Roma, partono i lavori del termovalorizzatore di Santa Palomba: primi rifiuti conferiti nel 2029
Sono iniziati i lavori per la costruzione del termovalorizzatore di Roma nell’area industriale di Santa Palomba, a sud della città. Il cantiere è stato inaugurato dal sindaco Roberto Gualtieri e dall’amministratore delegato di Acea, Fabrizio Palermo. L’impianto, che entrerà in funzione nel 2029, sarà in grado di trattare 600mila tonnellate di rifiuti indifferenziati e non riciclabili all’anno.
L’infrastruttura, che richiederà due anni per essere completata, sarà dotata delle tecnologie più avanzate e costruita secondo standard ambientali rigorosi. Gualtieri ha assicurato che l’impianto sarà sicuro e costantemente monitorato, mentre Palermo ha evidenziato come il progetto rappresenti un modello di riferimento a livello europeo.

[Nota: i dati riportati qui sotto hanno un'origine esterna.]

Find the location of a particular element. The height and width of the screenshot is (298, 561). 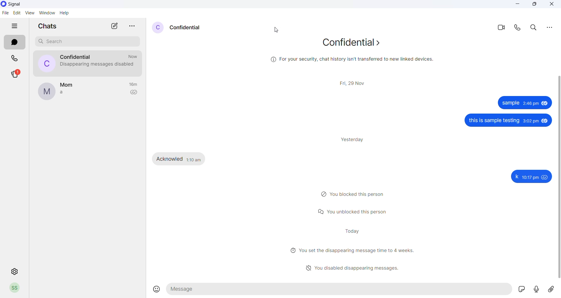

last message timeframe is located at coordinates (135, 85).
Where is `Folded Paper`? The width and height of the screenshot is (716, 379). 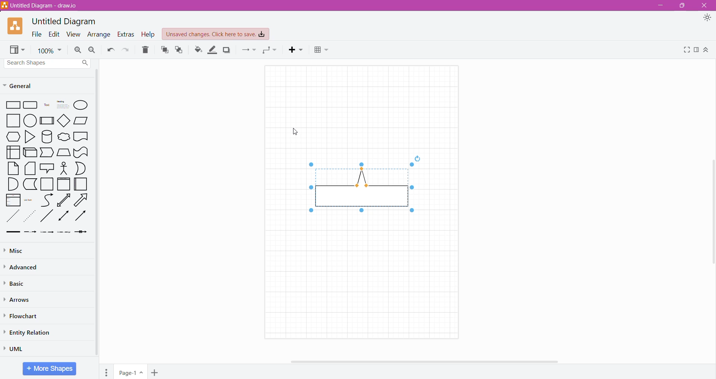
Folded Paper is located at coordinates (82, 184).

Il costo totale dell’investimento è di un miliardo di euro. I rifiuti saranno conferiti tramite una linea ferroviaria, con l’obiettivo di ridurre i costi di smaltimento rispetto alle attuali modalità di trasporto. Per migliorare la viabilità nella zona, è previsto un piano da 31 milioni di euro.
Il progetto include anche la realizzazione di un Parco delle Risorse Circolari, che comprenderà spazi per la ricerca, coworking, una serra sperimentale e una torre panoramica di oltre 70 metri. L’impianto produrrà energia termica ed elettrica sufficiente ad alimentare circa 200mila famiglie romane e garantirà emissioni di CO2 significativamente inferiori rispetto alle discariche. Il monitoraggio ambientale sarà attuato secondo un Piano specifico, con particolare attenzione alla qualità dell’acqua, del suolo e del rumore.